CBN radio reported that Lula’s campaign met in August with high-ranking military officers, who declared their opposition to a coup not because of their defense of democracy, but because of the “price of attrition that an eventual coup d’état would generate.” The PT responded by assuring the officers that any changes in commissioned posts would take place under the tutelage of the military itself. The meeting took place just a few months after Lula declared that he would “remove almost 8,000 military officers” from government posts if elected.
Three months ago, ultra-right military institutes, with the support of Vice President Hamilton Mourão and the intelligence agencies, launched the document “Nation Project, Brazil in 2035,” presenting a plan to eliminate all political opposition and consolidate a dictatorship in Brazil by the next decade. The challenges to the national bourgeoisie listed by this fascistic military manifesto do not essentially diverge from what the PT itself proposes to address in its opposition to Bolsonaro: the alleged diplomatic isolation and geopolitical weakness of Brazil, and the inability of the current president to maintain “internal security.”
In addition to accommodating every advance of the military, the PT coalition is responding to Bolsonaro’s coup threats by promoting the strengthening of the repressive state apparatus. By placing all responsibility for countering Bolsonaro’s fascistic threats on Justice Alexandre de Moraes of the Supreme Court (STF), the PT is covering up the increasingly authoritarian attacks by the STF itself, including the censorship of Lula’s supporters in the Workers Cause Party (PCO).

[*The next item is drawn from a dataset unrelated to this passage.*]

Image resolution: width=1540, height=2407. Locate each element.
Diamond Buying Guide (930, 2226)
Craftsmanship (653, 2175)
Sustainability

The debate took place 10 days before the fascist demonstrations called by the president for Independence Day on September 7, and one month before the first round of the elections. While his so-called “left” opponents made promises of a revival of Brazil’s decadent capitalism, Bolsonaro ended the debate with a rabid anti-communist statement.
Referring to his claims that he is in a “fight of good against evil,” he said: “The other candidates excuse me, but these elections are polarized. Who has the ex-con (referring to Lula) supported in the past?” He then listed self-proclaimed “left-wing” governments in Latin America, including that of Hugo Chávez in Venezuela, Alberto Fernández in Argentina, and Gabriel Boric in Chile. He later attacked Lula’s vice president, Geraldo Alckmin, according to him “a religious man, Catholic, but who decided to sing the Socialist International.”
Despite the false equivalence between the “Pink Tide” governments and socialism, Bolsonaro’s fascistic rhetoric appeals to the growing sections of the Brazilian ruling class that fear an inevitable social explosion developing into a socialist revolution.
The elections in Brazil take place amidst extreme social tensions in which the working class is going through the third year of the pandemic with no end in sight and is experiencing rising food and fuel prices as the imperialist powers of the US and NATO risk nuclear war with Russia and China.
Faced with a huge upsurge in the international class struggle, with its most intense expression in the expulsion of President Rajapakse from Sri Lanka, the ruling class in Brazil is preparing to respond with repression of all political opposition. The Brazilian and international working class must oppose this reactionary policy with the internationalist and socialist program of the International Committee of the Fourth International against imperialist war, poverty, inequality and dictatorship.